Sin ningún género de duda, san Benito toma este punto de partida para la perfección que han de desplegar sus monjes. El cristiano por la gracia de Cristo muere al pecado y vive para Dios; el monje debe realizar este mismo programa hasta su completo remate. Como el simple cristiano, es hijo de Dios, invitado a una felicidad eterna; tiene por jefe a Cristo y su gracia como sostén. Sin embargo, aunque para ambos es uno mismo el punto de partida, el monje va más allá para llegar a una felicidad eterna que, siendo sustancialmente la misma, admite infinitos grados posibles.
El simple fiel muere para el pecado: el monje, por los votos, renuncia a la criatura y a sí mismo. El simple fiel debe, por la gracia, vivir para Dios; el monje ha de aspirar a la caridad perfecta, que excluye todo móvil humano. Debe realizar la vida cristiana en toda su plenitud; por eso debe haber en él un grado de «muerte» más profundo, pero juntamente un grado de «vida» más intenso que en el simple fiel: a la observancia de los preceptos, indispensables para alcanzar la vida eterna, junta la de los consejos, que constituyen el estado de perfección: de esa manera será en él la vida cristiana más perfecta y vigorosa.

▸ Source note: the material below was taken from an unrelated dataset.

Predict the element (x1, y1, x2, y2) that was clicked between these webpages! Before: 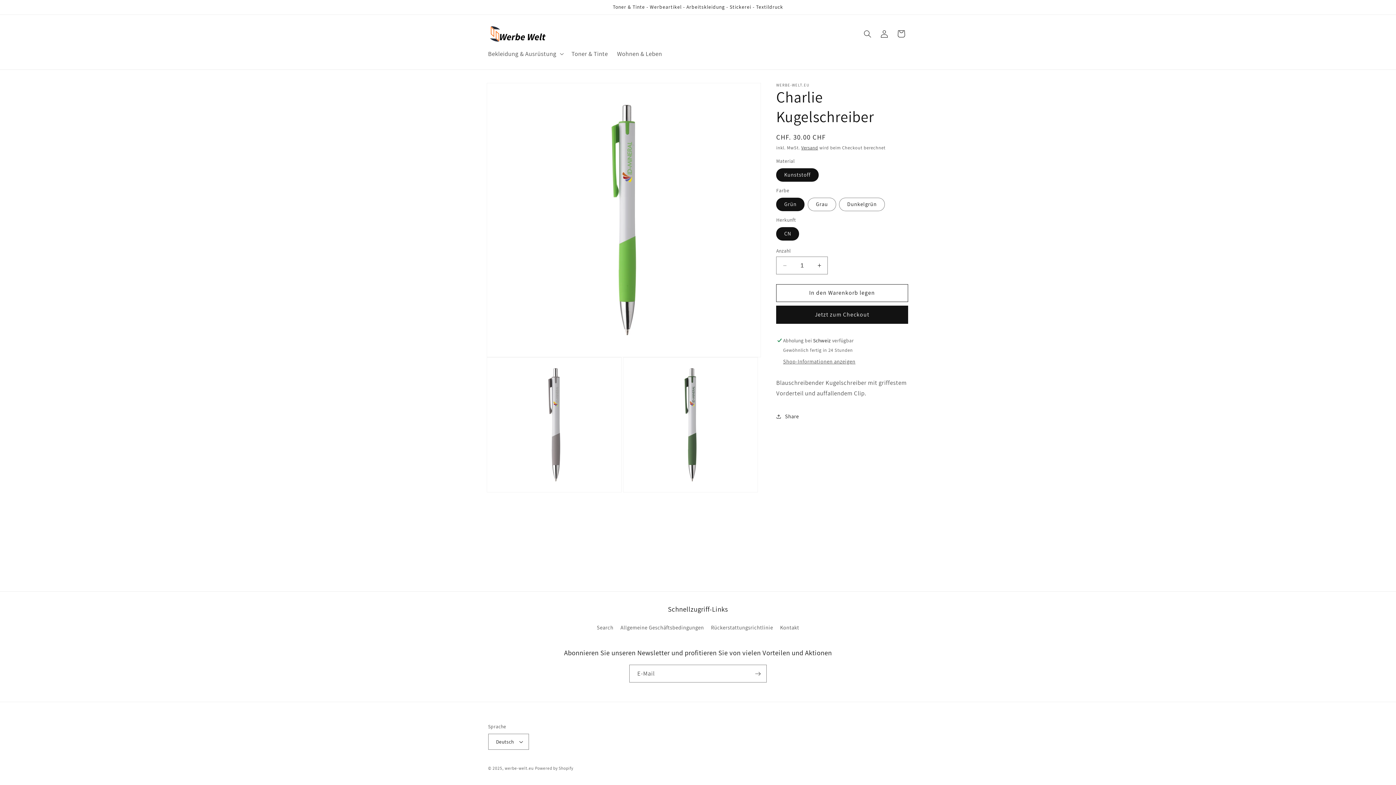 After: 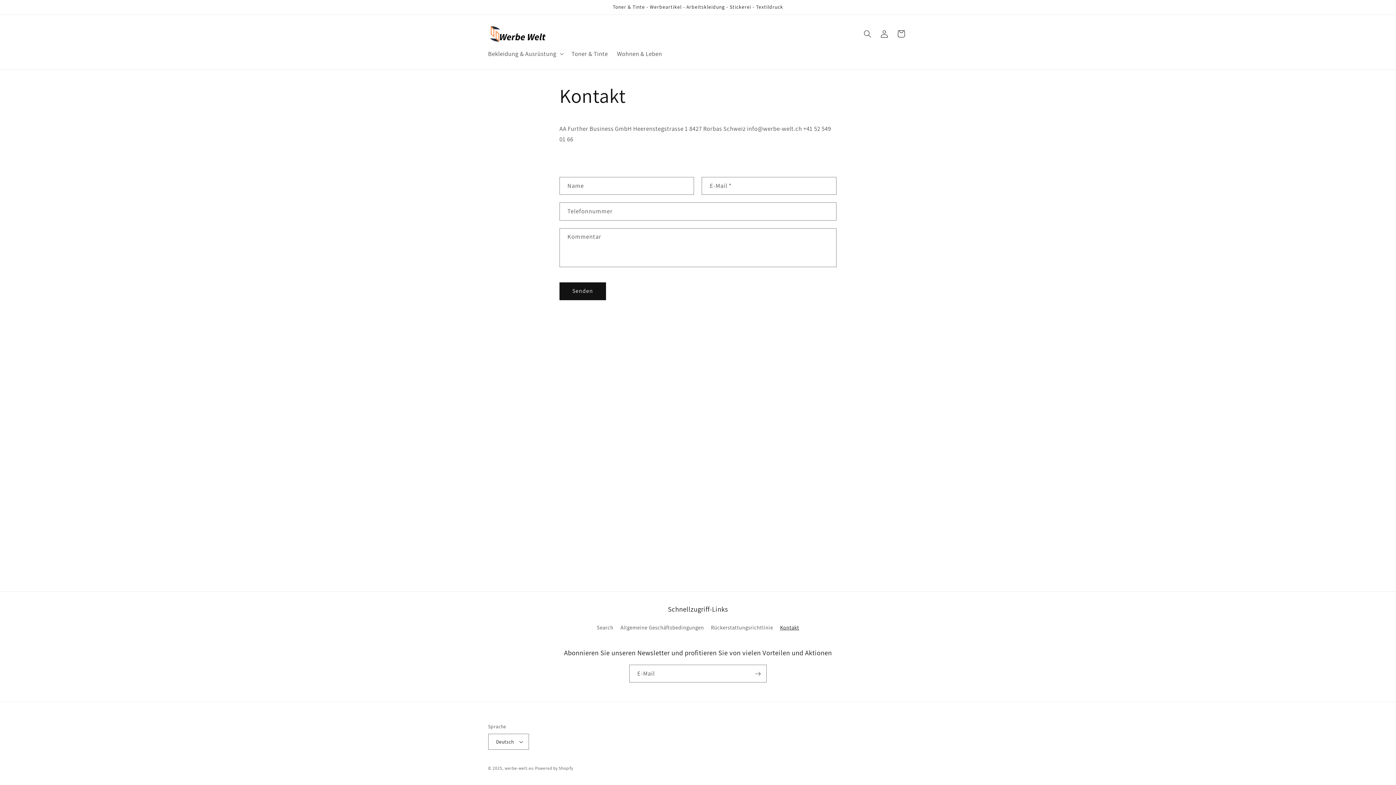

Escuchad cómo el mismo santo Patriarca nos presenta estas ideas; hace, ante todo, oír al monje la voz divina, expresándose así: «Buscando el Señor a su obrero entre la muchedumbre, dice: «¿Quién es el hombre que desea la vida y ansía disfrutar días felices?» Ahí está indicado el objetivo: la vida divina, la bienaventuranza del mismo Dios compartida acá por la fe, y después en los esplendores de la luz indefectible». «Y si tú –continúa el Santo–, oyendo su voz, respondieres, yo, te replicará el Señor: «Apártate del mal y obra el bien: busca la paz y síguela» (RB, pról.). Está en esto caracterizada la doble obra a que nos invita san Benito mientras vivimos en el monasterio: «Evitar el mal y hacer el bien», y con esto «conseguir la paz»; he ahí resumido por él, en términos generales, el arte espiritual.
Considera, pues, san Benito la santidad monástica como un desarrollo normal, pero plenario, de la gracia bautismal: su espiritualidad proviene directamente del Evangelio, del cual está impregnada, siendo éste el que le comunica el carácter de grandeza, simplicidad, suavidad y fortaleza que le es peculiar.